**To do**
A. From the blog post on Catholic converts, write out the passage that opens with the words containing "Let us imagine" and closes with "be a Protestant.", switching "Roman Church" to "Catholic Church" throughout.
B. In the blog post on Catholic converts, what question did the author's friend put to his parish priest?

**Provided text**
━━━━━━━━
Tuesday, November 20, 2007

Some Catholic Converts Remain Protestant...

Let us imagine that a Protestant Christian were to sit down and read the Catechism of the Catholic Church, and study for years the doctrinal differences between the Church of Rome and those of the East, and of the Reformation, and finally come to a place where he agreed with all of Rome's doctines, and finally joined the Roman Church.

That Christian would still be a Protestant.

As I see it, the central issue in Roman Catholic Christianity is not how its many particular teachings square with Scripture - for indeed, this is a Protestant concern - but whether God has given to the church the charism whereby it may pronounce infallibly upon matters of faith and morals, and whether the Bishop of Rome serves as a lynchpin for this divine economy.

This occurred to me when I was talking to a friend, and he related a question he'd asked of his parish priest: 'What are the essential Christian teachings?' The priest responded that this was a very Protestant question. Protestantism takes for granted that it is right and godly and proper for individuals armed with Bibles to continually second-guess the teachings of the broader church. See, for example, Michael Spencer's review of McGrath's new Christianity's Dangerous Idea.

Either the Church in council has the authority to pronounce in this way, or it does not. Councils doth err, or they do not.

My friend asked me why Anglicanism isn't just a stopover on my way to Roman Catholicism. I suppose that I can't know that it will never be, but I do know why it isn't now: councils doth err.

More to follow...


Peter said...

Methinks you hit the lynchpin on the head.

Scott M. Collins said...

Do you take requests?
Blog about this:

Anonymous said...

terrific and erudite observation. the first question is what will be your methodology, from whence will theological truth come. if, at the end of the day, it's your whoever agrees with you... then you are indeed a protestant, i'd even suggest a radical reformer at that.

Anonymous said...


Does this mean you are a protestant?

Father Rhodes

+ Alan said...

Ah, if it were all that cut and dry and logical. I think there's a lot more gray area here than that. In this logic, I wonder, is someone conscientiously obliged to stay outside the Catholic Church (or to leave it as the case may be) if one does not have what you're hinting at as a certain very strict way of looking at doctrinal definition and infallibility? I know, that's a book's worth of a question. Let's just call it at least something to think about.

I think there are probably several reasons why one would enter the Catholic Church, or stay in it, and they are not all about "I have become utterly undone by the magisterial claims of the Church such that I now have no choice but to enter or put my soul in danger." This is actually the more common tack I notice in converts - at least the high profile ones who become apologists.

I think that's unfortunate. There are probably just as many, likely more, people who become Catholic simply because they were never actively anything else - they were very latently "Christian" - and they connect with the stability and the liturgy. There are others who just don't want to be "lone rangers" any more and find that the deepest connection it seems they can make with the whole Church from the beginning, is in this very old Mother called the Catholic Church. Part of that was my deal. Most of my "reasons" though, were not all that logical and I would have a hard time defending it in that way.
━━━━━━━━
**Material supplied**

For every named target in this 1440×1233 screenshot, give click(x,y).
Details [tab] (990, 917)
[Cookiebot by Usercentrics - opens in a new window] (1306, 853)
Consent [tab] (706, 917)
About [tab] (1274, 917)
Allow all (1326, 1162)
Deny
━━━━━━━━
**Results of the tasks**
A.
Let us imagine that a Protestant Christian were to sit down and read the Catechism of the Catholic Church, and study for years the doctrinal differences between the Church of Rome and those of the East, and of the Reformation, and finally come to a place where he agreed with all of Rome's doctines, and finally joined the Catholic Church.

That Christian would still be a Protestant.

B. 'What are the essential Christian teachings?'